Philips' "motional feedback" technique for error correction involved the attachment of a small and lightweight piezo-electric accelerometer to the underside of the bass driver dust-cap. The output of the accelerometer was returned to the amplifier and compared to the input, and the resulting error-correction signal used to modulate the amplifier output. As with any feedback error correction system, some latency is inevitable, but there's no doubt the technique can significantly reduce low-frequency distortion, while at the same time enabling optimisation of a speaker's diaphragm–movement–limited power handing (as a by-product, it will also fix the effects of thermal compression as the voice coil temperature and electrical resistance rises). The RH series, by many contemporary accounts, worked as intended. They had really great bass, especially considering their compact dimensions.

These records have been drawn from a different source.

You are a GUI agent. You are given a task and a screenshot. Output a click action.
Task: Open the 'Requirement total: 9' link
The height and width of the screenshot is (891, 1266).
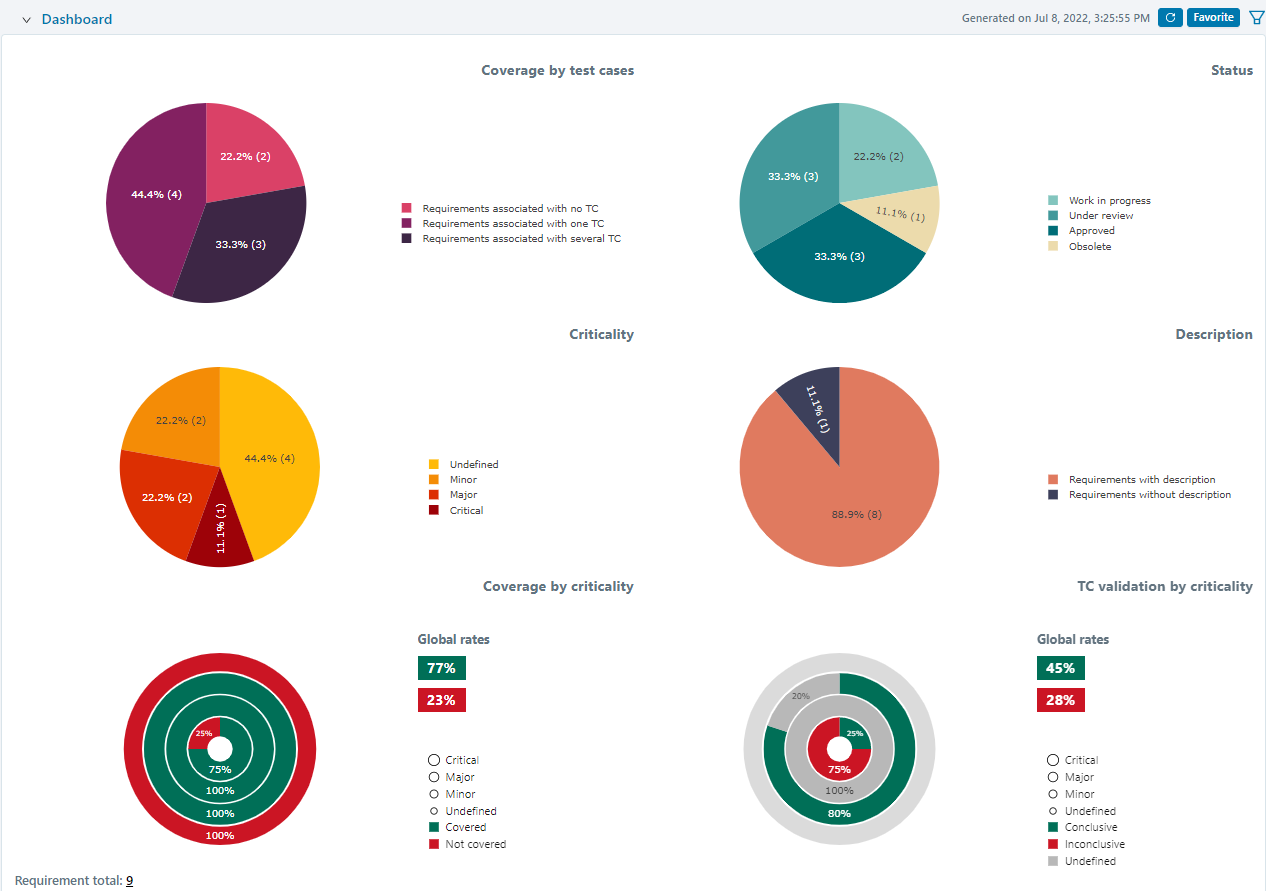(x=129, y=880)
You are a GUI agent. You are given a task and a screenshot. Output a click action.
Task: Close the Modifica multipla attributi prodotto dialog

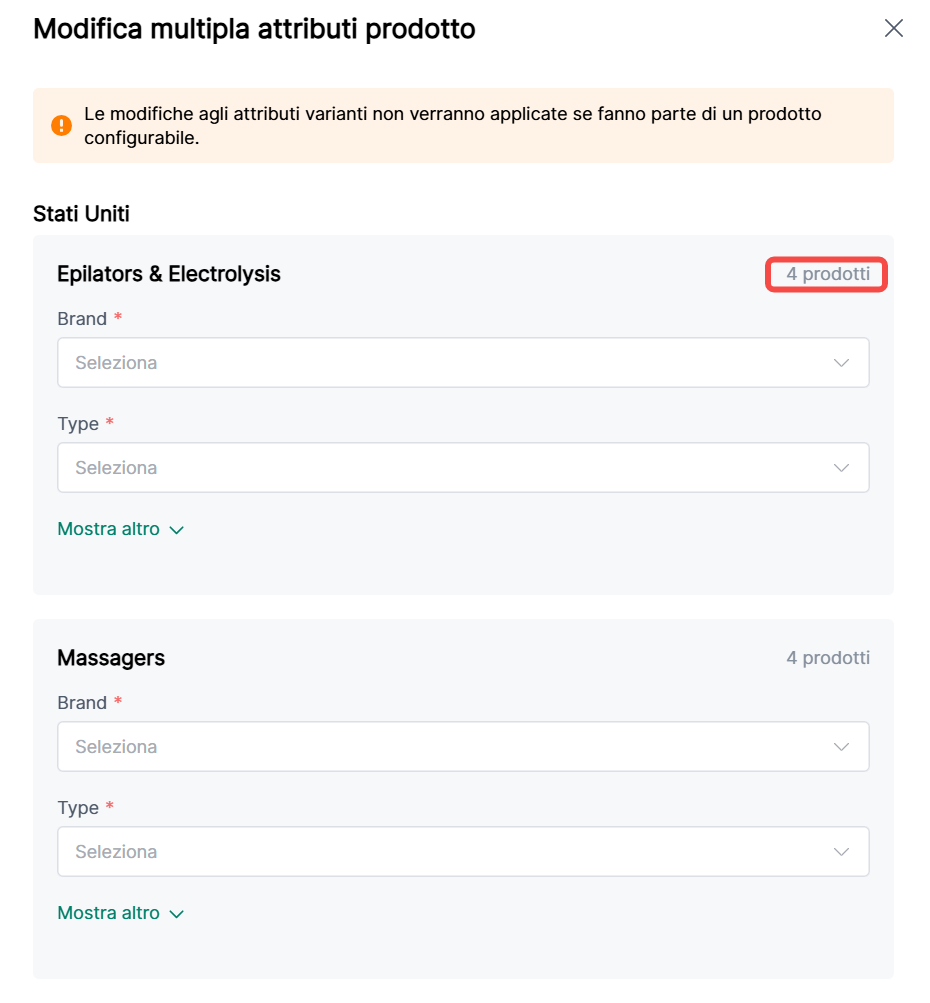pos(893,29)
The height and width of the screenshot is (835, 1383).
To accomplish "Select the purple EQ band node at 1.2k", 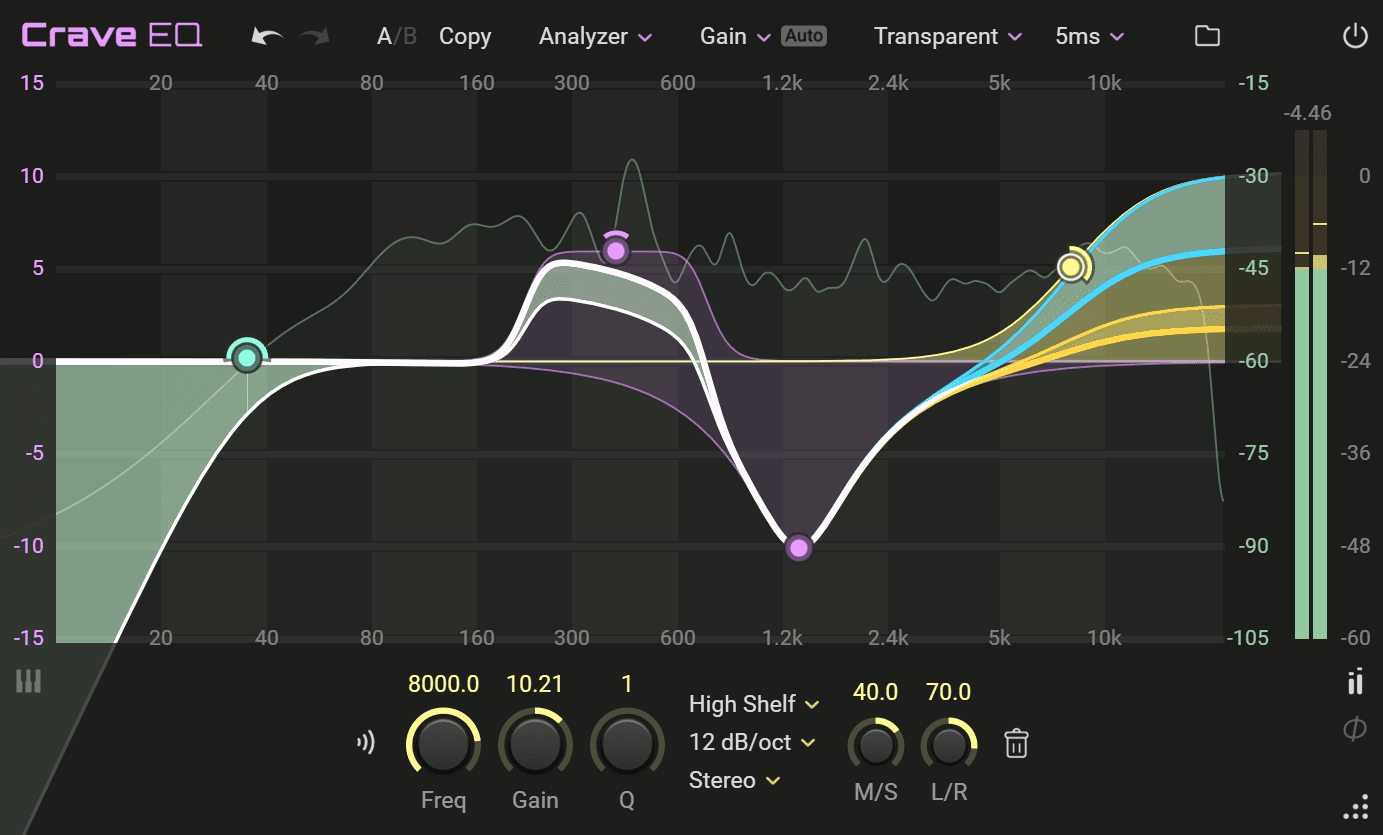I will pyautogui.click(x=798, y=547).
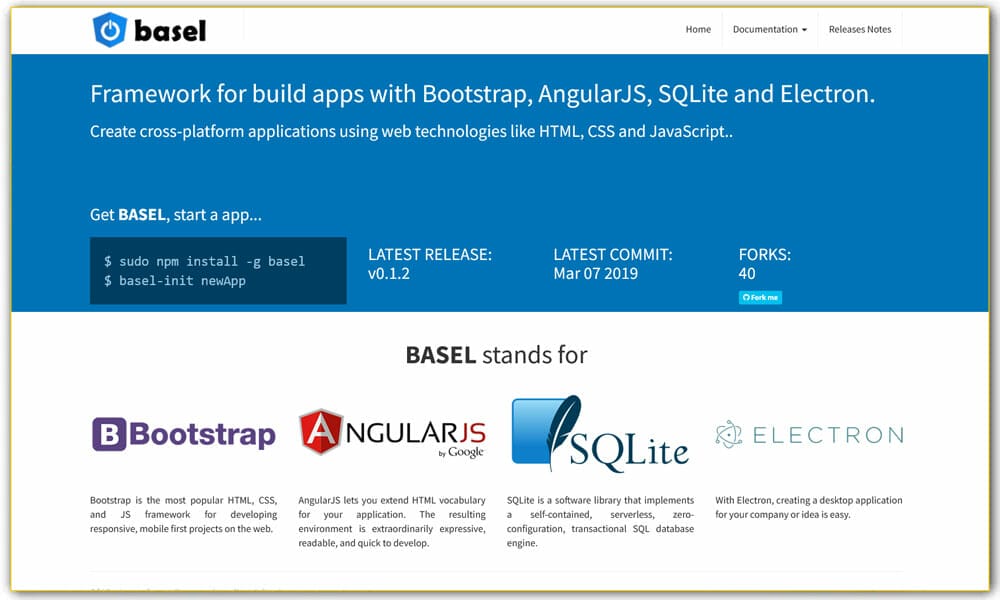Click the Electron description paragraph
The image size is (1000, 600).
(809, 507)

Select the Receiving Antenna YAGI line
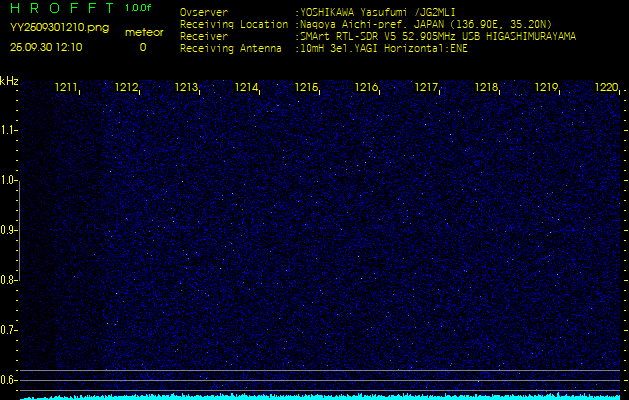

But, I suspect you're now asking, what has Philips' curious motional feedback active hi-fi speaker range got to do with professional audio and music recording? Well, what if I told you that a number of classic Pink Floyd albums, including The Wall, were mixed on a pair of Philips RH544s? Andy Jackson, David Gilmour's long-time engineering collaborator, takes over the story:
"I didn't work on The Wall project but we were still using the 544s after that on The Final Cut, The Division Bell and on Roger [Waters]'s Pros & Cons Of Hitchhiking album. I owned a pair for a while. What they seemed to provide was bottom–end extension, much more than anything else of that size. It was also actually really hard to get a mix to sound good on them, so you really had to work at it. We used them quite a bit in mixing sessions, the way that maybe now you'd use NS10s: get some sounds up on the big monitors then go to the little ones for balance and stay there. They fell by the wayside in the end and my pair got sold on to a friend."
Much like Andy's pair of RH544s, Philip's experiment with motional feedback and active speakers fell by the wayside. By the mid-1980s, motional feedback had disappeared from the Philips brochure. But the idea of feedback and error correction wasn't completely forgotten. At least two current pro monitor manufacturers — Kii Audio with the Kii Three (that speaker again), and Swiss monitor company PSI — employ a related technique where an error-correction signal is generated electronically by sensing the current in the driver voice coil and comparing it with the input signal.
If you fancy trying the original idea by finding a pair of Philips RH544s like Andy's, probably your only option is eBay. And then, when you have a pair, you'll likely need somebody who knows their way around speaker drivers, electronics and soldering irons to restore them. But, at the end of the day, you'll be able to tell people that The Wall wouldn't sound the way it does without a weird pair of speakers like yours.